_Your task_:
Duplicate the records exactly, from the beginning of the records down through the line that contains "What do you see at coordinates (1065, 434)", including that line.

_Text and item location entries_:
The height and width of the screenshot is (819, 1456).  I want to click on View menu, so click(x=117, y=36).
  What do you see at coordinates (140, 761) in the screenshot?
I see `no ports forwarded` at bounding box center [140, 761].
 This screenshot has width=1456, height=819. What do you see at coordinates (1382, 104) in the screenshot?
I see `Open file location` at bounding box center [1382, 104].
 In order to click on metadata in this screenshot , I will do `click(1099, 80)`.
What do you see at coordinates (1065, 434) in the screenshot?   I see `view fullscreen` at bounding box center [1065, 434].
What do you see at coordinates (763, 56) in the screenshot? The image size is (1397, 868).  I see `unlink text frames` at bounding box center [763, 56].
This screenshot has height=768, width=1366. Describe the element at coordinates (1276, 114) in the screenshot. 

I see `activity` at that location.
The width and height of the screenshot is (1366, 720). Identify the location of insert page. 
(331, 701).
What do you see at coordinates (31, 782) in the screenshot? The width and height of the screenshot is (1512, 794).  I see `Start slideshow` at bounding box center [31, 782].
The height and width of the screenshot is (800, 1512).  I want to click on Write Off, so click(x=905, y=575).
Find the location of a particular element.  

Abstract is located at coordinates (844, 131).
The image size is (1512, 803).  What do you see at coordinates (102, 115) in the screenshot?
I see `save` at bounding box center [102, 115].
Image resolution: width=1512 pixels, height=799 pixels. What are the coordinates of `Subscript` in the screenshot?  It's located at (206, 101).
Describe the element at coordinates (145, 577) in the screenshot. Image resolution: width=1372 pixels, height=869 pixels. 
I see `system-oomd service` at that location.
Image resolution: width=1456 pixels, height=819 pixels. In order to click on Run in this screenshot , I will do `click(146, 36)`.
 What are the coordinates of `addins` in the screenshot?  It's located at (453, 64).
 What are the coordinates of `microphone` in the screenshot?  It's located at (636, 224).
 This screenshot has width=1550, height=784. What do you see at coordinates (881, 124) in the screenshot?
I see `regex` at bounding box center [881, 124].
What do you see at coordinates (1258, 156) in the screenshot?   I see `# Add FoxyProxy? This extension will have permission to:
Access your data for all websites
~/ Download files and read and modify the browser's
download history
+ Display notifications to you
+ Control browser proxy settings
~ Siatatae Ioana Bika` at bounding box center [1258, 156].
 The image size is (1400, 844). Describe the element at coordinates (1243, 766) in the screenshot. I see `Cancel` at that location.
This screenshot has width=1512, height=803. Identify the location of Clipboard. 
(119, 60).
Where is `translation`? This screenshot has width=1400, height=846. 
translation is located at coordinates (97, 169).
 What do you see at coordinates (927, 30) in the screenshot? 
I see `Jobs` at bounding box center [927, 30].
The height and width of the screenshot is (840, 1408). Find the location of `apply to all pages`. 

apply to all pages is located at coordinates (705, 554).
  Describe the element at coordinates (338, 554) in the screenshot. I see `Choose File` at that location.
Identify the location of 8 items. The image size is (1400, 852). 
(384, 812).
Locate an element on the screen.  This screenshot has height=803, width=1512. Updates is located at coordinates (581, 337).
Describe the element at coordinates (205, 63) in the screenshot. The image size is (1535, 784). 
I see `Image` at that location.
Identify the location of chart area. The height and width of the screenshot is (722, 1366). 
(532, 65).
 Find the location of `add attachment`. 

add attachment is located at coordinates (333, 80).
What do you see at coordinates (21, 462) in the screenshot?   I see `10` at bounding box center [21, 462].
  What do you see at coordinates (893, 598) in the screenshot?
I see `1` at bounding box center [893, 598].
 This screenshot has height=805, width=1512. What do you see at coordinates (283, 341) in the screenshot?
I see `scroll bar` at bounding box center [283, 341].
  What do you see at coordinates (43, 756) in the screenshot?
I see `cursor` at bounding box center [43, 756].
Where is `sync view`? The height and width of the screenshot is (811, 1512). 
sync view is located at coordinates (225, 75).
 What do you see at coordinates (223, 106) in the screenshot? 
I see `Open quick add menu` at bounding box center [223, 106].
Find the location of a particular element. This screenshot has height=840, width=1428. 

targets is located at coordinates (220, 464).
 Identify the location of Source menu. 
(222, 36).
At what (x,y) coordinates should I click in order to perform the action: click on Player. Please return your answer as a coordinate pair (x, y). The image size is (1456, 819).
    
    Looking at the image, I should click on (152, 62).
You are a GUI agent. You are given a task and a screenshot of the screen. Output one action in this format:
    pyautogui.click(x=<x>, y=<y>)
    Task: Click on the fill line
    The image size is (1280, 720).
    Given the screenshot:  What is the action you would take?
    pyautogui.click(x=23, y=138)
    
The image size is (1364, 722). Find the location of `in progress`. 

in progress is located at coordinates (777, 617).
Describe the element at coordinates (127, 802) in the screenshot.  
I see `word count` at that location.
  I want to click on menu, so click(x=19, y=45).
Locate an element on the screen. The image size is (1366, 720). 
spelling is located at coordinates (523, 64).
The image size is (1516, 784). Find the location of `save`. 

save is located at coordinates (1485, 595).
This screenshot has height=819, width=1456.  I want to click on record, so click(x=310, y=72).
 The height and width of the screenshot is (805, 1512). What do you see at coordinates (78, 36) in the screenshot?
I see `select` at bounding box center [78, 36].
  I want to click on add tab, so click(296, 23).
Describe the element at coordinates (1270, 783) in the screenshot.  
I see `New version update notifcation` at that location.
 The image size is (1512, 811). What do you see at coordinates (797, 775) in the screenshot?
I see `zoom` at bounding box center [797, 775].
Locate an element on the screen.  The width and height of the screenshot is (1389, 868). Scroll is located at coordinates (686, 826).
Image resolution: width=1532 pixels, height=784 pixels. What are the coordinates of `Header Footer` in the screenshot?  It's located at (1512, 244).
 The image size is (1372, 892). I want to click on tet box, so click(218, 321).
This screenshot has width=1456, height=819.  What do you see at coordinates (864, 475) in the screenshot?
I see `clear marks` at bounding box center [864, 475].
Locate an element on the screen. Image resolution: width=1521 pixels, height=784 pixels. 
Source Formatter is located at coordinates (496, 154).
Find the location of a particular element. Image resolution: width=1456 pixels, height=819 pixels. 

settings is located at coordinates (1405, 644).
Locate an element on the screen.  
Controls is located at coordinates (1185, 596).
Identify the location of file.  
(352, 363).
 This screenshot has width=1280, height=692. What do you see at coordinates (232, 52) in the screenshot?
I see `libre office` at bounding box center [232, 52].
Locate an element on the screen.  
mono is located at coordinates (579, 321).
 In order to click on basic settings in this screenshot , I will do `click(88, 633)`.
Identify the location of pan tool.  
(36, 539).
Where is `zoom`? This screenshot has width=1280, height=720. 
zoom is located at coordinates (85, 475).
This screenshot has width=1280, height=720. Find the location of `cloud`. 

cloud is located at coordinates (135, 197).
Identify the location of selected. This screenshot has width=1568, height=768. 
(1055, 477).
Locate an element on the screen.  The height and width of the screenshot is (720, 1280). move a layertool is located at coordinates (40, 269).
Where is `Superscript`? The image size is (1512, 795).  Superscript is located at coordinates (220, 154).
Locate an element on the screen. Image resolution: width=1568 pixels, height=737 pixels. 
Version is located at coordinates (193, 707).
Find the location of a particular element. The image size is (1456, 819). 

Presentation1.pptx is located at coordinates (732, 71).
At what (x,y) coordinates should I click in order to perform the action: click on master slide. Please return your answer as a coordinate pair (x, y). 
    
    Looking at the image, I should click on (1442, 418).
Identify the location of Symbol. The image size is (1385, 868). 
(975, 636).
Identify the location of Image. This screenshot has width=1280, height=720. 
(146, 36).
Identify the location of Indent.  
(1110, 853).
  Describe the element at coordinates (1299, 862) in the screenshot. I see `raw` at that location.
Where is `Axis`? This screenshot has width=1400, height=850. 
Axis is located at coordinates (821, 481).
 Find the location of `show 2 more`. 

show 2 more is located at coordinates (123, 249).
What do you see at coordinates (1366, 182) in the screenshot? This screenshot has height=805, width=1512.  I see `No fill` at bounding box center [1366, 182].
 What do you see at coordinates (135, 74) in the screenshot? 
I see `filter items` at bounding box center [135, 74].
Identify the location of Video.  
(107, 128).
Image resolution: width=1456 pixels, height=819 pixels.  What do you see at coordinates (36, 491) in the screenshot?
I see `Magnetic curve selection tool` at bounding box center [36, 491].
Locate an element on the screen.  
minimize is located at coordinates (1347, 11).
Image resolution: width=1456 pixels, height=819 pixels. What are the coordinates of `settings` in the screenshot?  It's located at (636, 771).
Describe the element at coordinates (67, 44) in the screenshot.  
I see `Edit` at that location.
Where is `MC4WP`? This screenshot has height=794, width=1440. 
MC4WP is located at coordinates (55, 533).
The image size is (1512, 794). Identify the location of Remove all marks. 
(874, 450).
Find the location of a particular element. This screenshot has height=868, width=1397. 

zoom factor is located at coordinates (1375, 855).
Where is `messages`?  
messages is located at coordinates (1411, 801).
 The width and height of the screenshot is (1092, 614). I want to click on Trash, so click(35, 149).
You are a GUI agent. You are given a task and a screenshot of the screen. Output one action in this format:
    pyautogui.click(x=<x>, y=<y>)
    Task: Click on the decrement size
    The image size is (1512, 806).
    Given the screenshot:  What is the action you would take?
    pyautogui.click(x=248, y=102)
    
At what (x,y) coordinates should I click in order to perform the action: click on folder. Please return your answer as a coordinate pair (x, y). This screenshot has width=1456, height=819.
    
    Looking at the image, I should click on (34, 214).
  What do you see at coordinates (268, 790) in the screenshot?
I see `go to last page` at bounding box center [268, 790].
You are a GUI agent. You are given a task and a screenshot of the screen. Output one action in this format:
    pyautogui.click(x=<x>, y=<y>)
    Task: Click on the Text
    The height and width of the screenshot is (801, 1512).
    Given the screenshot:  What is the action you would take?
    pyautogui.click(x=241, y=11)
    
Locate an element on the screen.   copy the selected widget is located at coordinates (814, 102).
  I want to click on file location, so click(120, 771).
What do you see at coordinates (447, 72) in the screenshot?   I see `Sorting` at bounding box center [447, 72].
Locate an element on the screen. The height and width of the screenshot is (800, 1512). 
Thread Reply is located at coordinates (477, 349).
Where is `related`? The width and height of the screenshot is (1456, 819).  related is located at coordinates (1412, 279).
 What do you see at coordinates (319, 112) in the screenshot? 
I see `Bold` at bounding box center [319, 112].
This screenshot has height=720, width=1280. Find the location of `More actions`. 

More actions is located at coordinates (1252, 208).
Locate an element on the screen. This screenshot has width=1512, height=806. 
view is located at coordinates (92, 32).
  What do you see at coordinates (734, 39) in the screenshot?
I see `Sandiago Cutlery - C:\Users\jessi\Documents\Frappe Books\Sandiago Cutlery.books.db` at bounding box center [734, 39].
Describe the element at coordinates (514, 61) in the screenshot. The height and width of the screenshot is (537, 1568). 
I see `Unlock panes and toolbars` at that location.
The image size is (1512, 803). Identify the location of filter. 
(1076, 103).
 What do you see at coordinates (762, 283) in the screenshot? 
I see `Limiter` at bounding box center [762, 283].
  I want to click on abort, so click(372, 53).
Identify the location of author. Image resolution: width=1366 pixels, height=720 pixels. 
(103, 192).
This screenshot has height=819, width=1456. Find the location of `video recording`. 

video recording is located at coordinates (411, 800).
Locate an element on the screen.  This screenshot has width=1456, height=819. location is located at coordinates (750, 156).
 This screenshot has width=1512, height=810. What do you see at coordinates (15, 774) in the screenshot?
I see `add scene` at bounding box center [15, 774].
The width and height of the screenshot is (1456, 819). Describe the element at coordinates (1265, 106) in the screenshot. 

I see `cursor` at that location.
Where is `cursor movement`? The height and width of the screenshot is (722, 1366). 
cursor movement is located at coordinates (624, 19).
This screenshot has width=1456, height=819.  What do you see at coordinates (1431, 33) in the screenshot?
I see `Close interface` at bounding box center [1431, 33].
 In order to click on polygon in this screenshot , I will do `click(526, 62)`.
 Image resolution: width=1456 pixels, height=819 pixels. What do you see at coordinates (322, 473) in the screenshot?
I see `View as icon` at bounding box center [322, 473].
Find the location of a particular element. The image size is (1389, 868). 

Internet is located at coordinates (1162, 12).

_Completed exercise_:
The height and width of the screenshot is (819, 1456).  I want to click on View menu, so click(x=117, y=36).
  What do you see at coordinates (140, 761) in the screenshot?
I see `no ports forwarded` at bounding box center [140, 761].
 This screenshot has width=1456, height=819. What do you see at coordinates (1382, 104) in the screenshot?
I see `Open file location` at bounding box center [1382, 104].
 In order to click on metadata in this screenshot , I will do `click(1099, 80)`.
What do you see at coordinates (1065, 434) in the screenshot?   I see `view fullscreen` at bounding box center [1065, 434].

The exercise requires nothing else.